Something I've been thinking about lately is large multi-use programs, and I was interested to see how people in the Handmade community felt about them, vis-a-vis the Unix Philosophy of having lots of very small single purpose programs.
When I say large, multi-use programs, I'm thinking of things like Visual Studio, which includes a code editor, debugger, profiler, static analysis tool, search and refactoring tools and much else besides. Another example would be Blender, which is a 3D modelling tool, a rigging tool, an animation tool, a video editor, a renderer, a texturing tool, a game engine, and lots lots more too.
My questions really are:
- As a user, do you prefer working with many small applications or a few larger ones?
- As a developer, do you see any benefits to one approach or the other?

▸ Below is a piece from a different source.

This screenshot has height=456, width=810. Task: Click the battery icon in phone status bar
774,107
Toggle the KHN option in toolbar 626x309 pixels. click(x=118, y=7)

Personally as a user, I feel very conflicted. I dislike it when software appears to bundle things I do want to use (e.g. the Visual Studio debugger) with things that I don't want to use (e.g. the Visual Studio code editor). However I'm also aware that there can be a bit of a context switching overhead from constantly Alt-Tabbing between lots of different programs. As a developer, I think I'm still leaning towards the Unix Philosophy, in that I feel that smaller programs are much more manageable to develop and polish into high quality products than giant monolithic ones are. I'm really curious to hear other people's opinions on this though.
As a follow up question, assuming that there is at least some point beyond which a program becomes too large, how do you decide where to draw the line? If you've already developed a tool, and have an idea for something else that would be useful, how do you decide whether you should add it to the existing tool or create a new one?